> **Try it**
Word for word, copy all of the entries.
□ □ □ □ □ □ □
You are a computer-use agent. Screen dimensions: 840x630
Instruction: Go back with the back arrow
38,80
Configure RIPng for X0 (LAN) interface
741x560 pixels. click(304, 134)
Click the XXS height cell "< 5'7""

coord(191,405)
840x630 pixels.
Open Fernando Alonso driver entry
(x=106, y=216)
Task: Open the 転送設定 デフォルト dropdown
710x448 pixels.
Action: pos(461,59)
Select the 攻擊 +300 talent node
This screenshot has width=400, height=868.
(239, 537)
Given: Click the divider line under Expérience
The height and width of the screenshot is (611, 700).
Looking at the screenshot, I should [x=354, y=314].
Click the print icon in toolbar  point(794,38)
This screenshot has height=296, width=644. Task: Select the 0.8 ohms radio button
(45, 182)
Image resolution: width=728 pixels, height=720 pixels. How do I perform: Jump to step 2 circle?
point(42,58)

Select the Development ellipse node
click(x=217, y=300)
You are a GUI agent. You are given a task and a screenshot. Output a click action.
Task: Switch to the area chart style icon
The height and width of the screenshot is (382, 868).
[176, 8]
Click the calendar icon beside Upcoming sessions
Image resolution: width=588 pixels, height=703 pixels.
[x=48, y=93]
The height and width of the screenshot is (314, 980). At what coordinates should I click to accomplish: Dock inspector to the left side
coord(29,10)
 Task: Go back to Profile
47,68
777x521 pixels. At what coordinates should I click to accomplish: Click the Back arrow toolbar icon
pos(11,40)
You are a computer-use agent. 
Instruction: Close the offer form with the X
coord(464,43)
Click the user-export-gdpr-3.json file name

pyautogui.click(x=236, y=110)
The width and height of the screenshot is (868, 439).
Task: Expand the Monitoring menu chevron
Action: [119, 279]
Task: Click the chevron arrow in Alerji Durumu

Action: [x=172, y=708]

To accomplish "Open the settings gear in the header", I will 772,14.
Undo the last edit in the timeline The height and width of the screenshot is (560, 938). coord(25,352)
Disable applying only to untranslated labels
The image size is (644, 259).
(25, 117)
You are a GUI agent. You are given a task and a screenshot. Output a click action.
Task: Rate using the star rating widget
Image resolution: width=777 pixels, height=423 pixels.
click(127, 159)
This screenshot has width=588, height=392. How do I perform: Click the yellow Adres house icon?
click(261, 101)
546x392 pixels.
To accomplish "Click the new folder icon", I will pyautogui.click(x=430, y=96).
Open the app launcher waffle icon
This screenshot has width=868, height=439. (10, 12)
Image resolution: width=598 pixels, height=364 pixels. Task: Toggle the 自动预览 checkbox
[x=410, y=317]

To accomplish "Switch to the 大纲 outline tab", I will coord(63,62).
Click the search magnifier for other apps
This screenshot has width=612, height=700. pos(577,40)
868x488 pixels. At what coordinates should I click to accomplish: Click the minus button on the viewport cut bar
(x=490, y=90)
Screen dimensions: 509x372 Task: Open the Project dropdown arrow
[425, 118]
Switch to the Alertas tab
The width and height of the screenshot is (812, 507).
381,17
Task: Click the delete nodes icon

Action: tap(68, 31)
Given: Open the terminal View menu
□ □ □ □ □ □ □
> **Result of this exercise**
You are a computer-use agent. Screen dimensions: 840x630
Instruction: Go back with the back arrow
38,80
Configure RIPng for X0 (LAN) interface
741x560 pixels. click(304, 134)
Click the XXS height cell "< 5'7""

coord(191,405)
840x630 pixels.
Open Fernando Alonso driver entry
(x=106, y=216)
Task: Open the 転送設定 デフォルト dropdown
710x448 pixels.
Action: pos(461,59)
Select the 攻擊 +300 talent node
This screenshot has width=400, height=868.
(239, 537)
Given: Click the divider line under Expérience
The height and width of the screenshot is (611, 700).
Looking at the screenshot, I should [x=354, y=314].
Click the print icon in toolbar  point(794,38)
This screenshot has height=296, width=644. Task: Select the 0.8 ohms radio button
(45, 182)
Image resolution: width=728 pixels, height=720 pixels. How do I perform: Jump to step 2 circle?
point(42,58)

Select the Development ellipse node
click(x=217, y=300)
You are a GUI agent. You are given a task and a screenshot. Output a click action.
Task: Switch to the area chart style icon
The height and width of the screenshot is (382, 868).
[176, 8]
Click the calendar icon beside Upcoming sessions
Image resolution: width=588 pixels, height=703 pixels.
[x=48, y=93]
The height and width of the screenshot is (314, 980). At what coordinates should I click to accomplish: Dock inspector to the left side
coord(29,10)
 Task: Go back to Profile
47,68
777x521 pixels. At what coordinates should I click to accomplish: Click the Back arrow toolbar icon
pos(11,40)
You are a computer-use agent. 
Instruction: Close the offer form with the X
coord(464,43)
Click the user-export-gdpr-3.json file name

pyautogui.click(x=236, y=110)
The width and height of the screenshot is (868, 439).
Task: Expand the Monitoring menu chevron
Action: [119, 279]
Task: Click the chevron arrow in Alerji Durumu

Action: [x=172, y=708]

To accomplish "Open the settings gear in the header", I will 772,14.
Undo the last edit in the timeline The height and width of the screenshot is (560, 938). coord(25,352)
Disable applying only to untranslated labels
The image size is (644, 259).
(25, 117)
You are a GUI agent. You are given a task and a screenshot. Output a click action.
Task: Rate using the star rating widget
Image resolution: width=777 pixels, height=423 pixels.
click(127, 159)
This screenshot has width=588, height=392. How do I perform: Click the yellow Adres house icon?
click(261, 101)
546x392 pixels.
To accomplish "Click the new folder icon", I will pyautogui.click(x=430, y=96).
Open the app launcher waffle icon
This screenshot has width=868, height=439. (10, 12)
Image resolution: width=598 pixels, height=364 pixels. Task: Toggle the 自动预览 checkbox
[x=410, y=317]

To accomplish "Switch to the 大纲 outline tab", I will coord(63,62).
Click the search magnifier for other apps
This screenshot has width=612, height=700. pos(577,40)
868x488 pixels. At what coordinates should I click to accomplish: Click the minus button on the viewport cut bar
(x=490, y=90)
Screen dimensions: 509x372 Task: Open the Project dropdown arrow
[425, 118]
Switch to the Alertas tab
The width and height of the screenshot is (812, 507).
381,17
Task: Click the delete nodes icon

Action: tap(68, 31)
Given: Open the terminal View menu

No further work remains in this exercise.